I’ve journaled for more than 20 years – mostly prayer journals that tend to track my heartaches, celebrations, and spiritual journey. But until a couple of years ago, I’d never done a regular practice of reflection to take stock of what God is doing each season. As I look back in my journals, photos on my phone, my calendar, and social media, I find it helpful to reflect before moving on to the next season – a practice inspired by Emily P. Freeman to mark the sacred and the silly. And we can all admit – the winter of 2020 brought one of the most challenging, unique seasons to ponder.
Here are five things I learned this winter (Dec. 2020-Feb. 2021). What about you? Share yours in the comments below.

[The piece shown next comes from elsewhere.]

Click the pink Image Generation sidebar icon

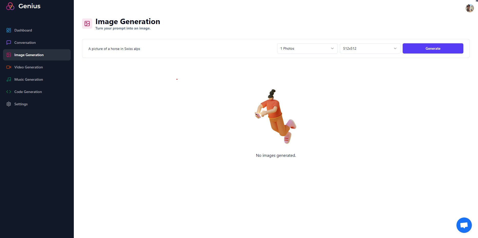click(x=8, y=55)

In a rut, try steps and sunsets.
At the beginning of the pandemic (that began one year ago – what?!?), I admit that walks and sunshine were frequent therapy. But when winter came, I was reluctant to get outside – while, admittedly, North Carolina doesn’t often drop below freezing. I missed those walks, and am trying to be more determined to get in those steps. And now that the trees are bare, pink and orange sunsets peek through our backyard oak trees. Time to embrace the outdoors again (though the yellow pollen is coming!).
Plan margins in December.
While most of the programs and parties were canceled this past year, I still felt squeezed for time. At 43 years old, I’m still trying to figure out how to make December a calmer month where I can focus on what’s truly important. I’m a notorious last-minute gift shopper, though I did better this year. But I didn’t make time for one of my fave traditions – watching my most-loved Christmas movies, White Christmas and It’s a Wonderful Life. We watched the movie Contagion on Christmas Day – ironic, right? I’m a big fan of “white space” in my schedule, and I need to plan this each December, pandemic or not. Anyone up for a Christmas movie marathon?
It’s ok to honor the hard things of the past.

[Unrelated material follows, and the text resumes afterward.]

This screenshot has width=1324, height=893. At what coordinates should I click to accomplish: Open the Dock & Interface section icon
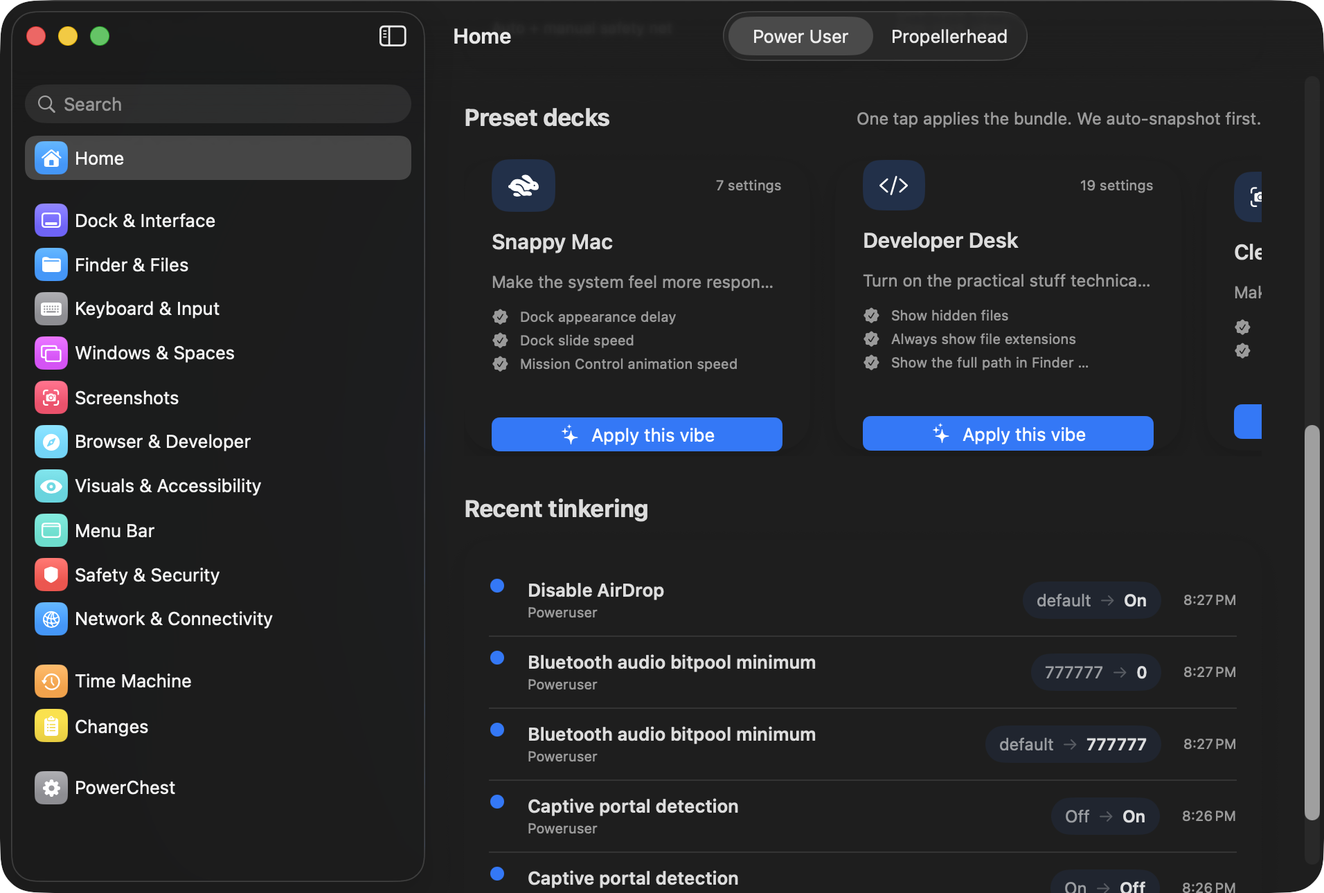(x=51, y=220)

Over the last three months, I’ve shared a few images of difficult medical anniversaries – forever etched on my brain and my body. A friend jokingly teased me that I needed to stop looking at those, no wonder I was anxious! I get her sentiment, I truly do, but I assured her that I don’t look at these images daily or even think of them on a frequent basis.
Instead, these somewhat graphic reminders serve as a tangible Ebenezer stone, or “stone of help” – a way of remembrance of the Lord’s power and protection of that time in my life. So, yes, those were really hard, scary days, but remembering them always takes me back to God’s unchanging faithfulness. These reminders were some of my most-viewed posts over the last three months: Psalm 103, Rare Disease Day, and a look back at a CT scan from February 2012. I can tell you love reminders of God’s faithfulness, and I bet they remind you of your own scars and God’s goodness on your hardest days.
Delight stems from gratitude.
I chose delight as my Word of the Year – and I’m thankful for this guidance on how I view my spiritual walk, my home and family, and in service to others. While I still grumble at times, God is using this word to restore my delight in little things, like cooking for my family. I’ve dedicated a journal for “delight” verses, observations, and a section to record delight I find in each family member. (That’s a gorgeous Gracelaced notebook, pictured above. that I received as a Christmas gift.) Those pages sat blank for a while, but I find the more specific I am, the more it overflows. I’m realizing if I list things I’m grateful for, delight tends to overflow. The people and tasks God has given me are a gift.
Suffering saved my faith.
“Writing gives us space to work through our biggest questions,” Allison Fallon writes in her book The Power of Writing it Down* (an excellent audiobook I’m listening to this month).
“Suffering saved my faith” has become a recurring theme in my writing lately, and not one I speak of lightly or in order to seek pity. (You can find a guest post I wrote on this very topic on my friend MaryBeth’s blog.) I write it because it’s true and it’s a way for me to process what God has done and is doing in me, a girl who is pretty attached to comfort and ease.
I’m beginning to see that God rescued me from a shallow, rootless faith based on circumstances and is replacing it with hope based in His character. It is a slow, sanctifying work, but I’m finally seeing how infertility, chronic illness, and unexpected loss are producing endurance, character, and God-based hope that does not disappoint, as laid out in Romans 5.
I cannot walk your tumultuous road for you, nor can I speed along your season of suffering, but I can point you to a Savior who never leaves you. I can remind you that He will never waste your pain. I can assure you He will comfort you in the darkness and hem you in before and behind. Others’ stories have refreshed me in seasons when my soul is parched for truth – I pray I can do the same for you.